Authors: H.R. Fiebig
Program title: NONLOCAL POTENTIALS
Catalogue identifier: ABQK_v1_0
Distribution format: gz
Journal reference: Comput. Phys. Commun. 23(1981)135
Programming language: Fortran.
Computer: IBM 3032 G.
Operating system: MVS.
RAM: 35K words
Word size: 32
Keywords: Nuclear physics, Partial wave expansion, Scattering, Half-shell, Principal value Integration, Lippmann-schwinger Equation, Off-shell, Nonlocal potentials, Bound states, Reactance operator, Spline functions, Optical model.
Classification: 17.9.

Nature of problem:
The interaction of two composite particles is often described by a nonlocal potential which (maybe for technical reasons) is available only at a finite (often sparse) set of mesh points rather than in analytic form. This situation occurs, e.g., when considering the interaction of two nuclei in the framework of a microscopic theory where antisymmetrization of the entire system is taken into account.

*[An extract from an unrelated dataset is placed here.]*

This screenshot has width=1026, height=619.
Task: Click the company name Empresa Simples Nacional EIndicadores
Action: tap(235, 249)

Using a tabulation of partial-wave momentum-space matrix elements of the potential, the present program solves the scattering problem and it searches for bound states.

Solution method:
The Lippmann-Schwinger (integral) equation for the reactance operator (i.e. the real equivalent to the T-matrix) is solved in momentum space utilizing cubic spline functions to approximate the integrand and to treat the principal value singularity of the integral kernel.

Restrictions:
Since each partial wave is treated separately the program is applicable to physical systems where only few partial waves contribute as e.g. in low-energy nuclear physics problems. Further, the number of mesh points used to discretize the potential is limited to the maximum number of coupled linear equations that can be solved with sufficient accuracy.

Running time:
The execution time depends considerably on the number of discretization intervals and the number of energies the problem is solved for. The test run, with 18 discretization points and 60 energies, took 15 s.